▶ [Given records]
▬▬▬

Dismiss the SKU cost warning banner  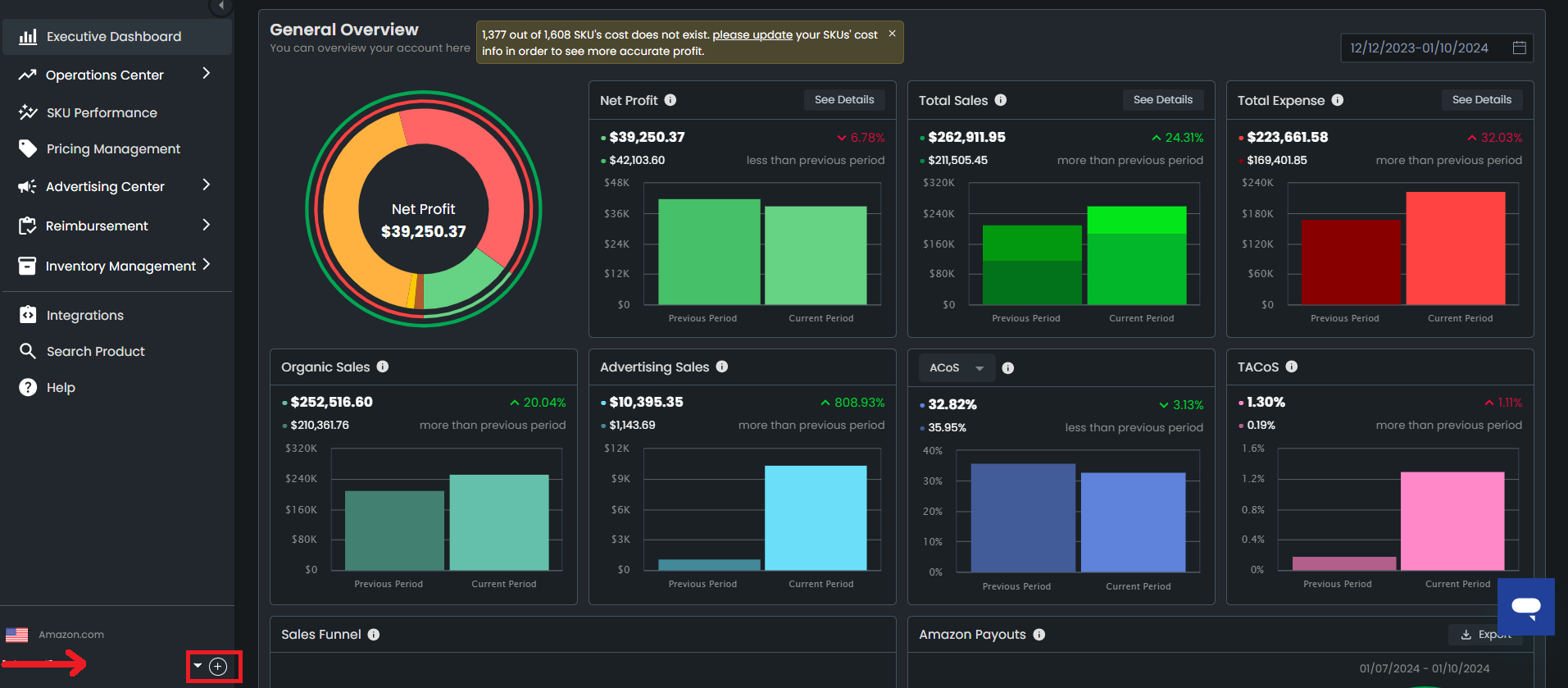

▬▬▬

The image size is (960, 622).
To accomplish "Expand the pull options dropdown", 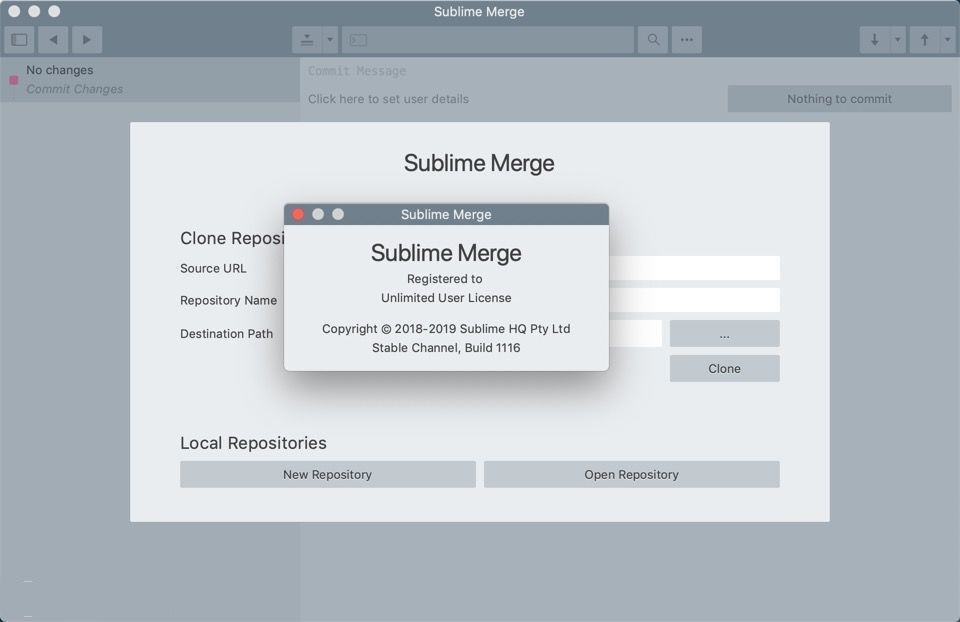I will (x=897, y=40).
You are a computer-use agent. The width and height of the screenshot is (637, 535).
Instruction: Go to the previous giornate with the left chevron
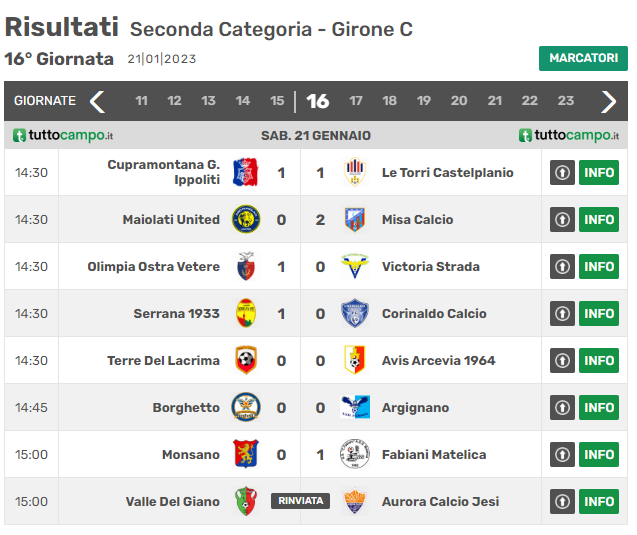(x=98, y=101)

▬▬▬

Copy out everything in the listing from the line containing "You are a computer-use" down to the line containing "(x=98, y=101)", both of those lines included, and leave out the pictures.

▶ [Expected answer]
You are a computer-use agent. The width and height of the screenshot is (637, 535).
Instruction: Go to the previous giornate with the left chevron
(x=98, y=101)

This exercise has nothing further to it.